[Work to be completed]
In the records below, find the line holding "Image resolution: width=1048" and the line holding "Select the gold VIP marker". Set down both, with every line between them, exactly.

[Given data]
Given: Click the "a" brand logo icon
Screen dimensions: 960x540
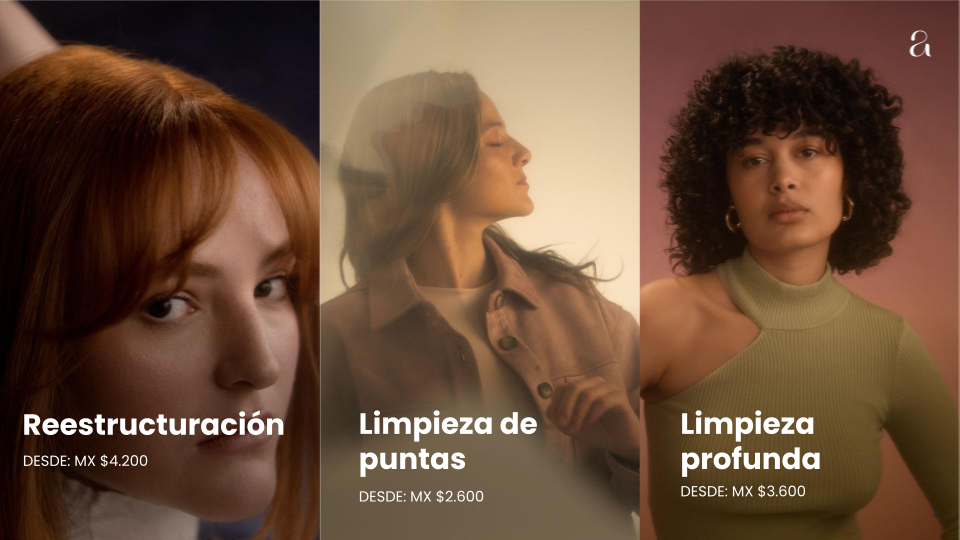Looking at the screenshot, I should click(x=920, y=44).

* * *

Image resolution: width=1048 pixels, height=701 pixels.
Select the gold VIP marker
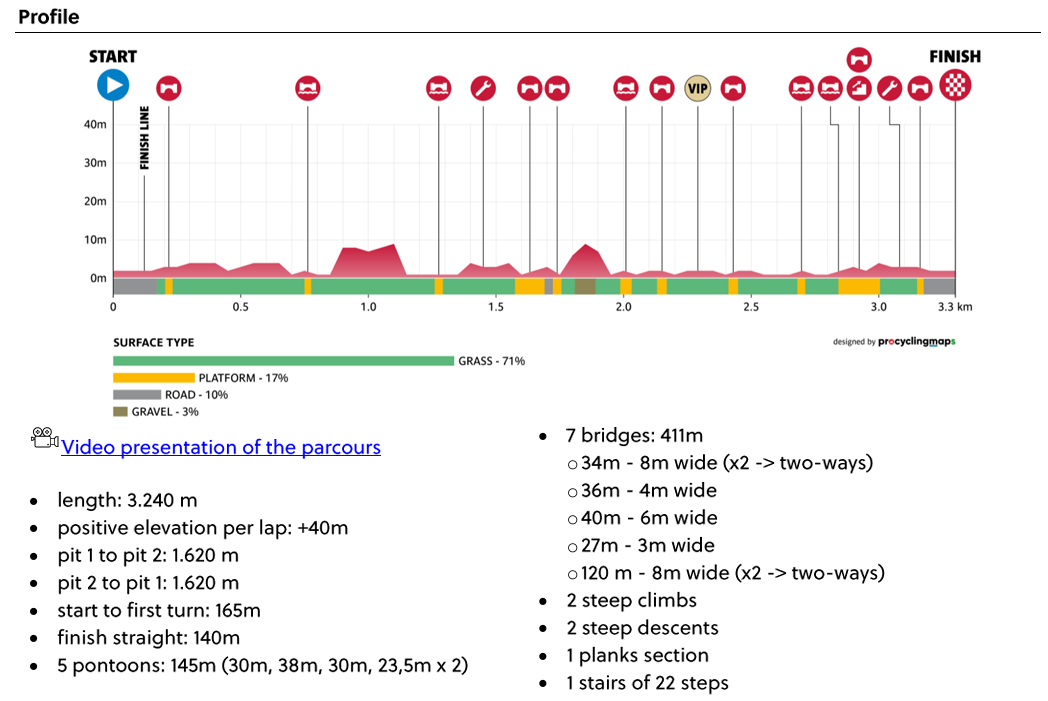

[Exercise answer]
Image resolution: width=1048 pixels, height=701 pixels.
Select the gold VIP marker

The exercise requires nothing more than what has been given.